Directions: On the basis of the records below, report how many lines contain the word "height". Nothing else should be given.

Data extract:

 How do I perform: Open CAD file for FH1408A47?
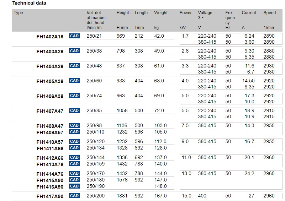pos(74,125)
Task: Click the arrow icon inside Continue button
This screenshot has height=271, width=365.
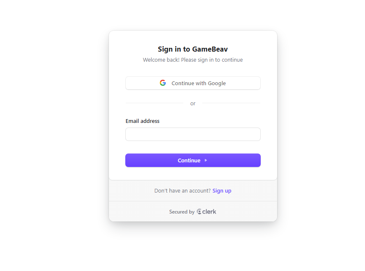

...

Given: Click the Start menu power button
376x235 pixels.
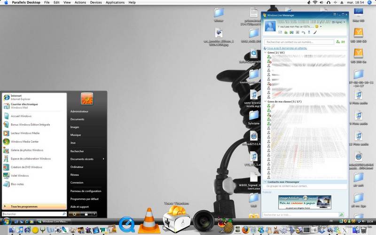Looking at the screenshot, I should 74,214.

...

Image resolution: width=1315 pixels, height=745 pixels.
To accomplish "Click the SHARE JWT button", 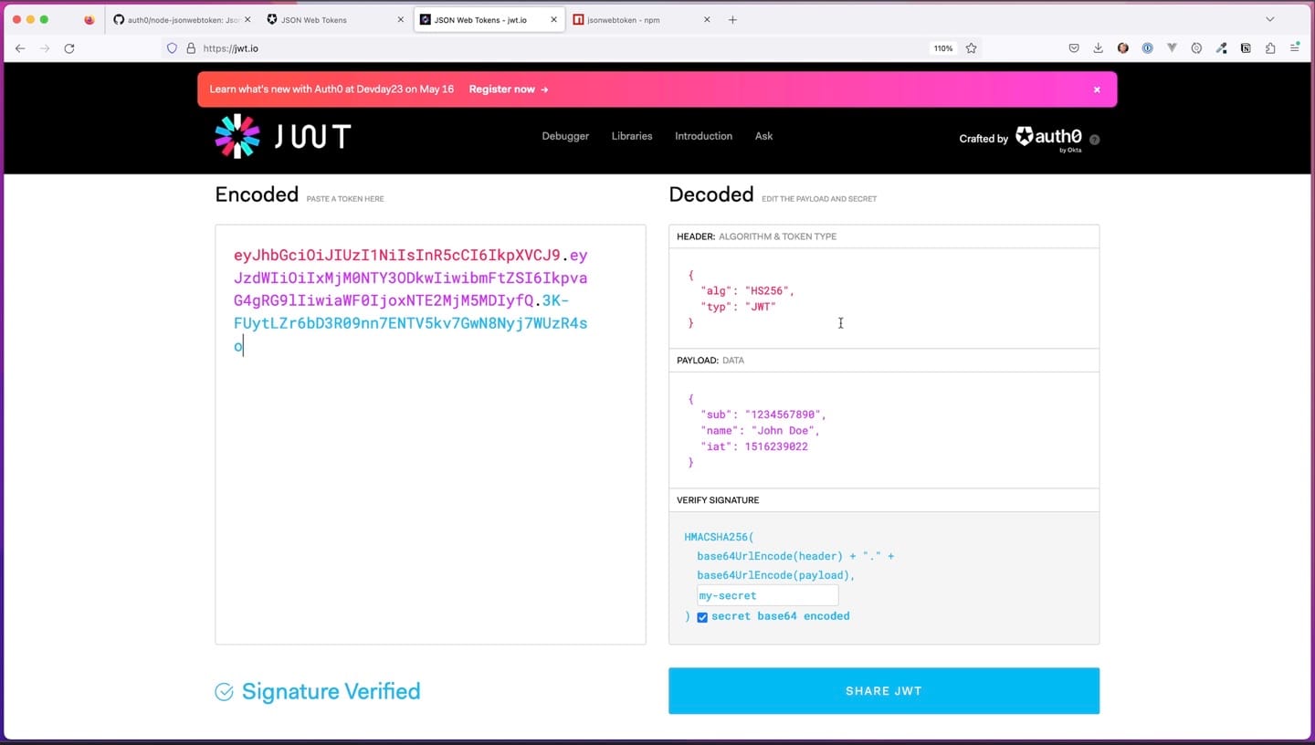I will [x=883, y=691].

Task output: 2